Wonder Woman has one set of official, awkward bookends and one set of unofficial ones. The former does lead Gal Gadot no favors–after spending a moving building a character, it goes all tabula rosa and turns Gadot into little more than a licensing image. The latter does the film no favors. The latter is lousy CG composites. Wonder Woman is full of them, but none of them are worse than the first one and the last one. They jarringly destroy any verisimilitude director Jenkins and Gadot (in the case of the closing bookend) have been working towards. At least in the prologue–which comes after the first bookend (Allan Heinberg’s script is never plotted well)–there’s the rest of the film. But to close on being yanked out of the picture? It’s the final kick in Wonder Woman’s shins.

After the silly opening frame, bad composite or not, Wonder Woman gets off to a strong start. Connie Nielsen is queen of the Amazons, Robin Wright is general of the Amazons. Lilly Aspell and Emily Carey play the younger versions of Gadot but they’re not the point. Nielsen and Wright are the point. Nielsen’s solid, Wright’s awesome. The costumes are a little questionable, as they’re on an island paradise and Nielsen’s in furs? But it’s good.

Then it’s time for Gadot to take over the role and for Chris Pine to literally fall into her lap. Everything starts moving rather quickly–Pine’s arrival, a battle scene with the Amazons versus German soldiers, Gadot and Nielsen bickering, Gadot heading into the world of man. She can never return to her family, but it’s okay because she’s got a mission. It’s World War I and she’s got to save the world, based on bedtime stories Nielsen told Aspell. Turns out they’re the Amazon equivalents of Santa Claus, which should break some of the film’s logic but no one seems to care.

It’s unfortunate Gadot and Nielsen–and Gadot and Wright–never really get scenes together. It’s always plot perturbing scenes, nothing to build the relationships. Again, Heinburg’s script is never plotted well. Ever.

Anyway, Gadot and Pine have immediate chemistry and for a while Wonder Woman is able to coast. Sure, the CGI London is small and weak, but World War I is a great setting for human sadness. The film oscillates between introducing Gadot and Pine’s ragtag team of personable sidekicks–Lucy Davis, Saïd Taghmaoui, Ewen Bremner, David Thewlis–and showing Gadot all the horrors people inflict on other people. Ostensibly it should add to some character development for Gadot, but Heinburg and Jenkins don’t ever let it go towards character development.

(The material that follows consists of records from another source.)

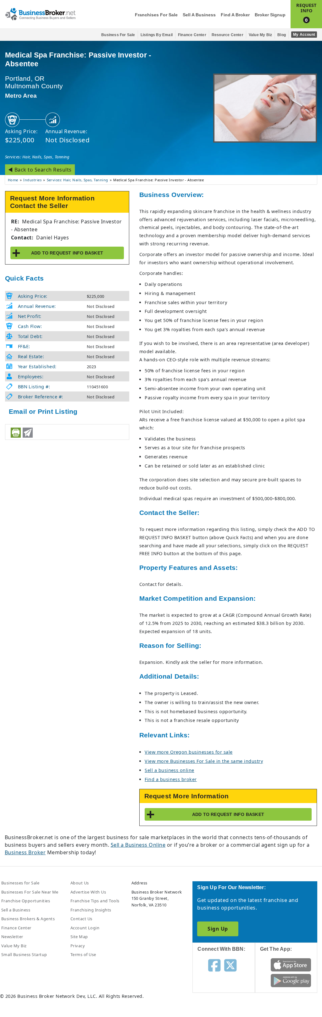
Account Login (84, 928)
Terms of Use (83, 954)
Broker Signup (270, 15)
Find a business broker (171, 779)
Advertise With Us (88, 892)
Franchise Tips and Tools (94, 901)
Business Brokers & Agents (28, 918)
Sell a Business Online (138, 844)
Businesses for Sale (20, 883)
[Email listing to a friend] (28, 433)
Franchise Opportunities (25, 901)
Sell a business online (169, 770)
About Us (79, 883)
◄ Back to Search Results (40, 169)
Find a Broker (235, 15)
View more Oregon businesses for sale (188, 752)
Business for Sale (118, 35)
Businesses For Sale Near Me (29, 892)
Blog (281, 35)
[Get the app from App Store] (291, 964)
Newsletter (12, 936)
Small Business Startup (24, 954)
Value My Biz (260, 35)
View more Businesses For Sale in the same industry (204, 761)
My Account (304, 34)
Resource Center (227, 35)
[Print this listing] (16, 433)
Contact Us (81, 918)
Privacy (77, 946)
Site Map (79, 936)
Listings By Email (157, 35)
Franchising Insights (90, 910)
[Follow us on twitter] (230, 965)
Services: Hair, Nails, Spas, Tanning (37, 157)
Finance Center (192, 35)
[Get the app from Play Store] (291, 980)
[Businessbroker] (40, 13)
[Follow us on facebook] (214, 965)
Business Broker (25, 852)
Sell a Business (199, 15)
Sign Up (218, 928)
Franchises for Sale (156, 15)
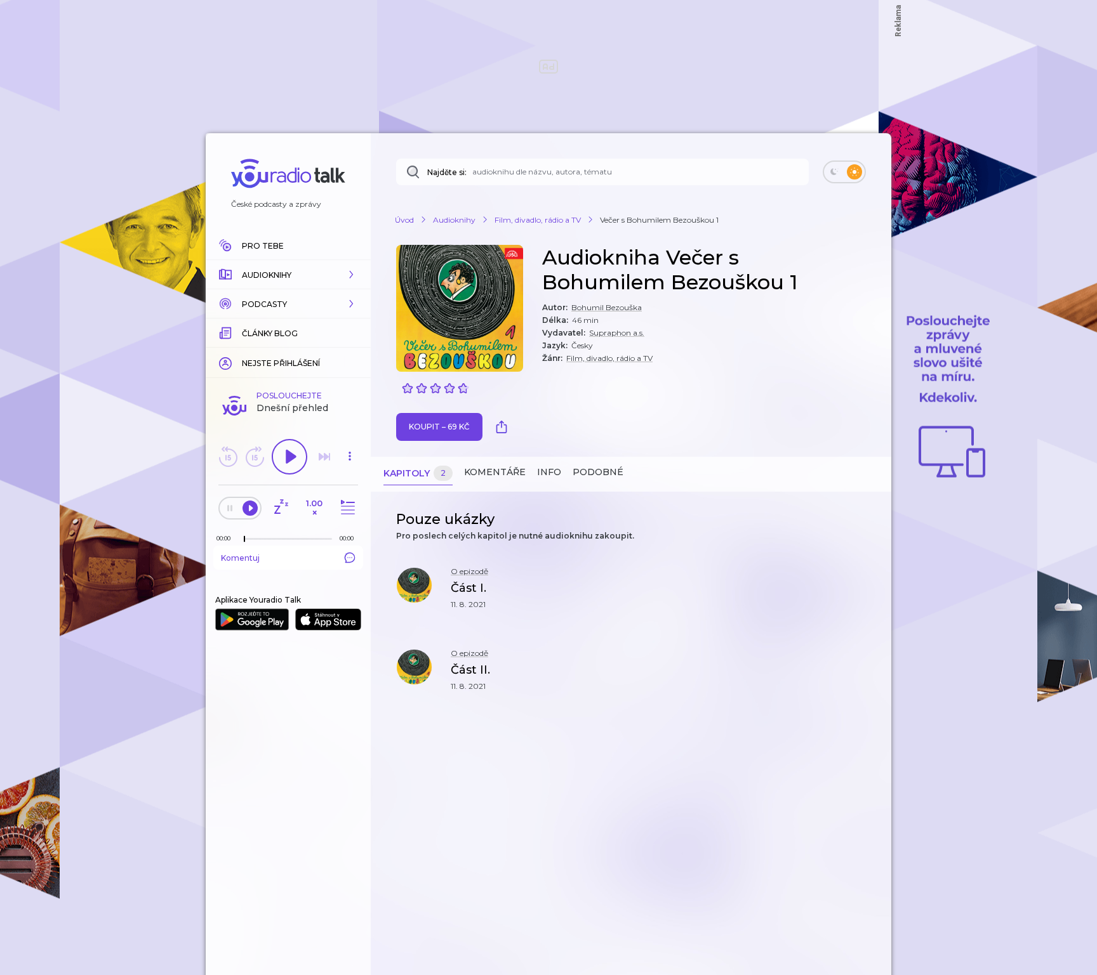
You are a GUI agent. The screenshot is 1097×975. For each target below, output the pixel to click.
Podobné (598, 472)
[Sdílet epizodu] (866, 594)
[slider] (244, 539)
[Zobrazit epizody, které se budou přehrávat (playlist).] (346, 508)
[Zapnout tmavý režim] (844, 171)
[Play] (289, 456)
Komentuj (240, 558)
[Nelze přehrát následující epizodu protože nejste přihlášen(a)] (324, 456)
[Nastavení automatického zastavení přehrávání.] (281, 508)
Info (549, 472)
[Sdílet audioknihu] (504, 427)
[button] (288, 274)
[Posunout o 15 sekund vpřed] (254, 456)
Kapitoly (414, 473)
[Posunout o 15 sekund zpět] (228, 456)
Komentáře (495, 472)
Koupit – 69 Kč (439, 426)
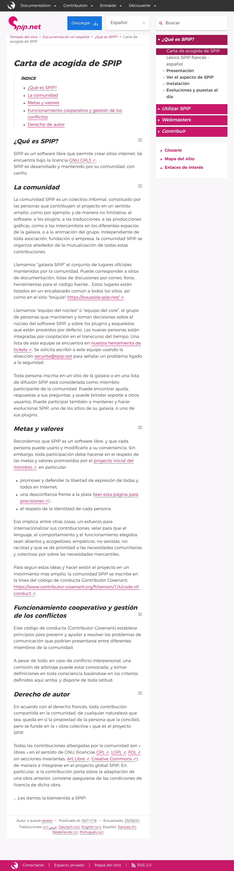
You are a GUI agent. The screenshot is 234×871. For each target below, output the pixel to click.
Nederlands (62, 832)
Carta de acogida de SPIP (193, 51)
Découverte (140, 6)
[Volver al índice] (140, 140)
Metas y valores (43, 103)
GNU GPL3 (80, 161)
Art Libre (76, 759)
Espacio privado (69, 865)
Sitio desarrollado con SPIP (14, 865)
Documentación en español (66, 37)
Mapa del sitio (179, 159)
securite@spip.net (53, 357)
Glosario (173, 151)
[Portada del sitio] (25, 23)
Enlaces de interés (184, 168)
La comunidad (43, 96)
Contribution (75, 6)
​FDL (132, 753)
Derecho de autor (46, 125)
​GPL (100, 753)
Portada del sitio (23, 37)
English (88, 827)
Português (88, 832)
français (124, 827)
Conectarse (33, 865)
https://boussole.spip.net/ (93, 298)
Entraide (108, 6)
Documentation (36, 6)
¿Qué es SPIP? (106, 37)
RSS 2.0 (144, 865)
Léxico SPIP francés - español (187, 61)
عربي (53, 827)
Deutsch (66, 827)
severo (47, 821)
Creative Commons (112, 759)
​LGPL (116, 753)
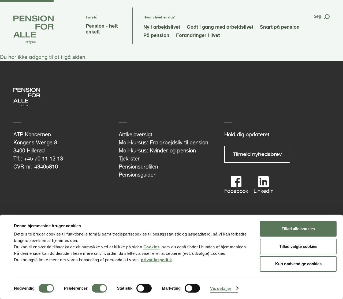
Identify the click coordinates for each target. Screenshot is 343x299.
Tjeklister (129, 158)
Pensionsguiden (137, 174)
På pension (156, 35)
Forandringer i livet (198, 35)
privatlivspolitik (156, 259)
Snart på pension (280, 27)
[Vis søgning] (322, 18)
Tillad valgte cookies (298, 246)
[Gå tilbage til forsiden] (33, 42)
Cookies (151, 247)
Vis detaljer (220, 288)
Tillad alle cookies (298, 228)
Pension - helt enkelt (102, 29)
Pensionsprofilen (138, 166)
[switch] (99, 288)
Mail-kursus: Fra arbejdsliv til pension (163, 142)
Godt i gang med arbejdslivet (220, 27)
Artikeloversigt (135, 134)
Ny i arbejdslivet (161, 27)
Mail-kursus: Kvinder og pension (157, 150)
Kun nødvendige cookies (298, 263)
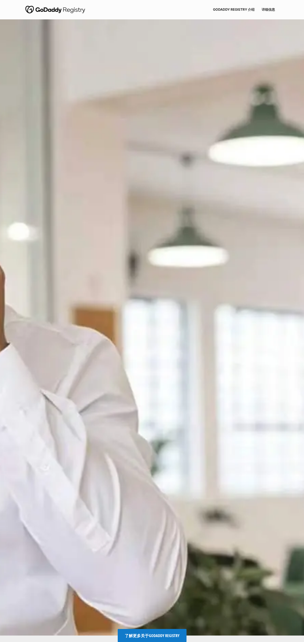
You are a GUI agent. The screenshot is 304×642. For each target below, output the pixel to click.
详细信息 (268, 9)
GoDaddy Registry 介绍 (234, 9)
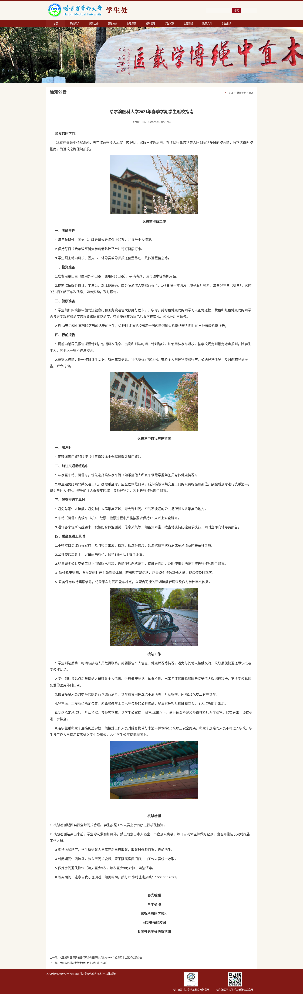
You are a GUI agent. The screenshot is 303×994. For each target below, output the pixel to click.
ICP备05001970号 (59, 973)
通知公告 (241, 93)
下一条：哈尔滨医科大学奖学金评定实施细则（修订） (79, 962)
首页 (55, 23)
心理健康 (131, 23)
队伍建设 (188, 23)
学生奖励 (169, 23)
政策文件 (207, 23)
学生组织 (226, 23)
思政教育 (112, 23)
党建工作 (94, 23)
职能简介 (75, 23)
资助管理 (150, 23)
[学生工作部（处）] (107, 10)
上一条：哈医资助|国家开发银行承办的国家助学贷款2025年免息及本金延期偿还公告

I mean, they’re going to wipe the slate clean in the end, so why bother.

Tossed into this mix is Danny Huston and Elena Anaya as a German general and his pet scientist, respectively, who are trying to make a mustard gas variant to get through gas masks and kill everyone. And Gadot and Pine only have forty-eight hours to stop them.

Eventually, they get to the Front–where the film introduces Eugene Brave Rock as the last throwaway sidekick, an American Indian who’s a black market profiteer selling to both sides, even though the Germans are really, really, really, really bad guys in Wonder Woman. There Gadot gets to show off her superpowers for the first time, though only in one sequence–albeit an pretty awesome one, save the weak CG composites of course–before the film starts its downhill run into the third act.

Most of the action–including Gadot and Pine sailing from “Paradise Island” to England–takes place in four or five days. And the big battle finale, with its numerous revelations and plot twists, takes up maybe a quarter of the film. Then it’s time for the closing bookend, which echoes one of the weakest revelation sequences from the finale, and the movie’s over.

Gadot’s good, regardless of the film eschewing the idea she’s supposed to be developing a character. Pine’s good. Davis, Taghmaoui, Bremner, Thewlis, and Brave Rock are good. Everyone’s good. The acting isn’t an issue, it’s the writing and the pacing. And the film’s reliance on some shallow, manipulative (and not even good manipulative) radio show positive message philosophy to wrap things up nice and tidy. Except Wonder Woman is supposed to be, at least on some level, a war movie–seeing sweet little Aspell get wide-eyed and excited at the prospective of war is something else–and the tidy finish rings false.

Better special effects would’ve helped. Not setting the last battle sequence entirely at night and in confined spaces would’ve helped too. A lot of things–like a better screenwriter than Heinburg, a better cinematographer than Matthew “shooting through pea soup” Jensen, a better score than Rupert Gregson-Williams can deliver–would’ve helped. Jenkins does fine with what she’s got. And editor Martin Walsh is all right.

The Wonder Woman action guitar riff (which isn’t even original to this film) is dumb.

The film ends up completely wasting Huston and Anaya. Anaya, actually, twice gets to be a metaphor for the script’s utter lack of integrity.

Still, it could be much worse. The bookends are almost threats to how much worse it could’ve been. But it’s a complete disservice to Gadot, who more than proves herself a capable lead.